Start of Block
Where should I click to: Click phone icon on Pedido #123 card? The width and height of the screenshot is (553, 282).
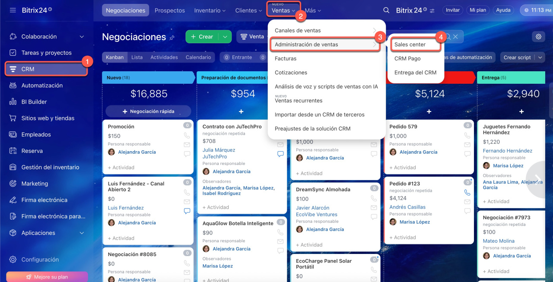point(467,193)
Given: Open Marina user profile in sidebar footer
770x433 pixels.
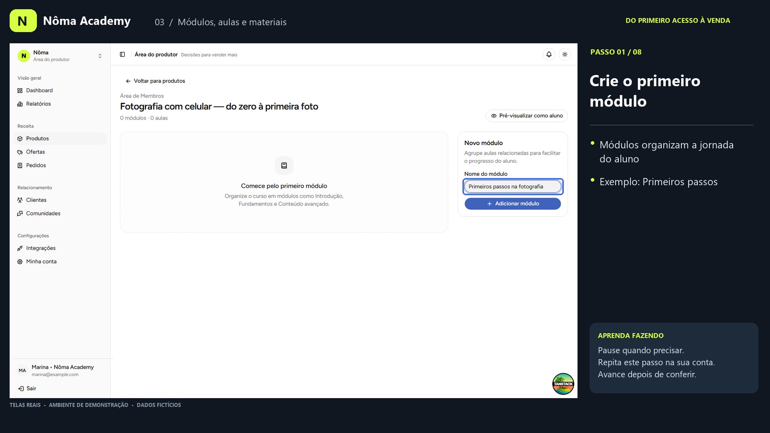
End of Block
Start of Block
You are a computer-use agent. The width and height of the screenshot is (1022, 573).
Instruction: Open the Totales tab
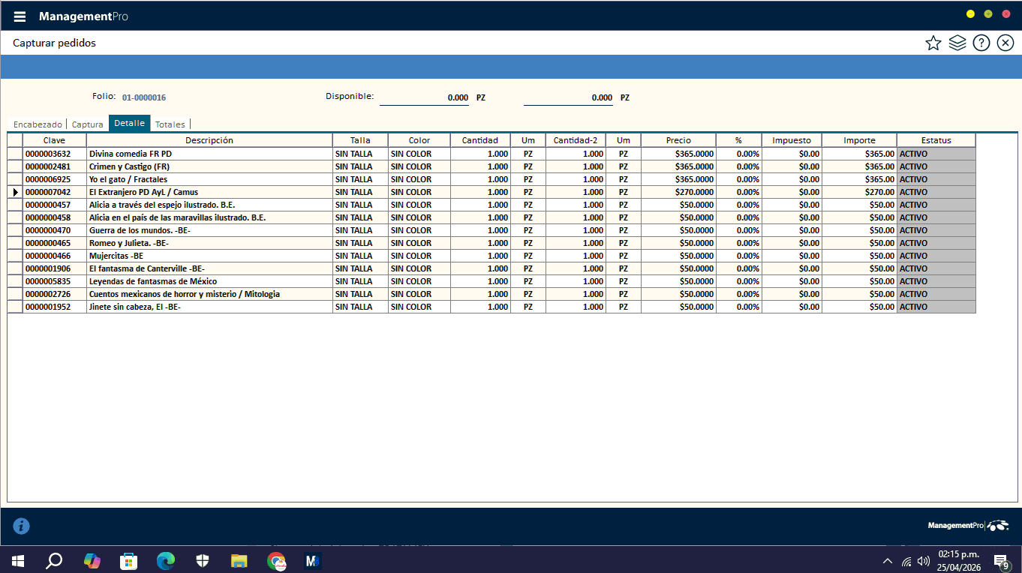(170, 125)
End of Block
Your task: Please reproduce exactly the lines in the listing above from the one containing "Given: Open Marina" through the one containing "770x433 pixels.", both included, and nothing more.

Exercise answer:
Given: Open Marina user profile in sidebar footer
770x433 pixels.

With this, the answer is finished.